Scaling Laws

Empirical relationships showing that LLM performance improves predictably as a power law with increases in model parameters, training compute, and data size, enabling researchers to forecast model quality before training.

Kaplan et al. (2020) at OpenAI established the first LLM scaling laws: test loss decreases as a power law in model size (N), dataset tokens (D), and compute (C). Crucially, these relationships are smooth, predictable, and hold across many orders of magnitude. This turned LLM development from empirical alchemy into an engineering problem: compute a required quality target, run the scaling law backward to find the required training budget.

Hoffmann et al. (2022) (the Chinchilla paper) revised the optimal compute allocation: earlier models were undertrained—using too many parameters for too few tokens. Chinchilla laws prescribe training ~20 tokens per parameter for compute-optimal models. This led to a generation of smaller, better-trained models (Llama 3.2, Mistral) that outperformed larger but undertrained predecessors.
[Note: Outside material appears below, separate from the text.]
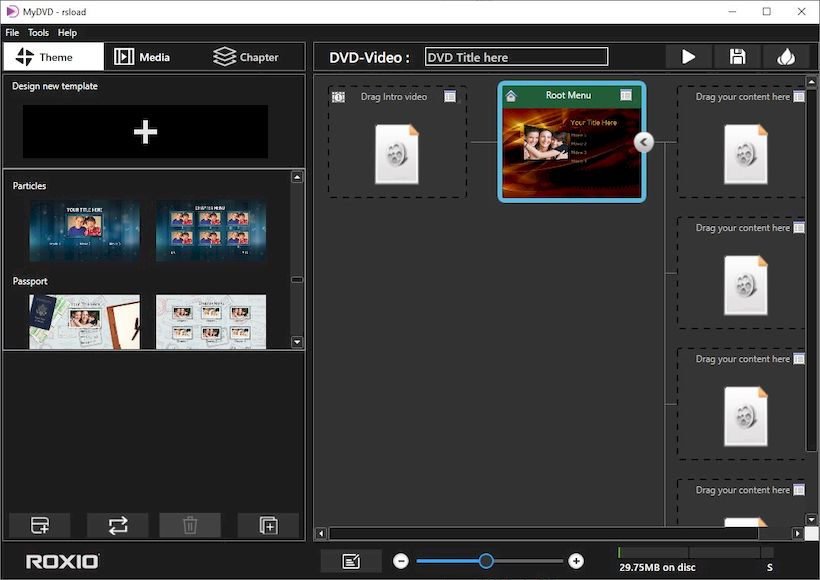Save the current DVD project
This screenshot has width=820, height=580.
point(738,56)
As models push toward AGI, there is evidence that scaling laws may plateau for next-token prediction as the fundamental limit of predicting text is approached. Inference-time compute scaling (chain-of-thought, extended thinking, test-time training) is emerging as the next scaling axis, with o3 and Claude Sonnet 4.7 extended thinking suggesting that more reasoning at inference time can substitute for more parameters at training time.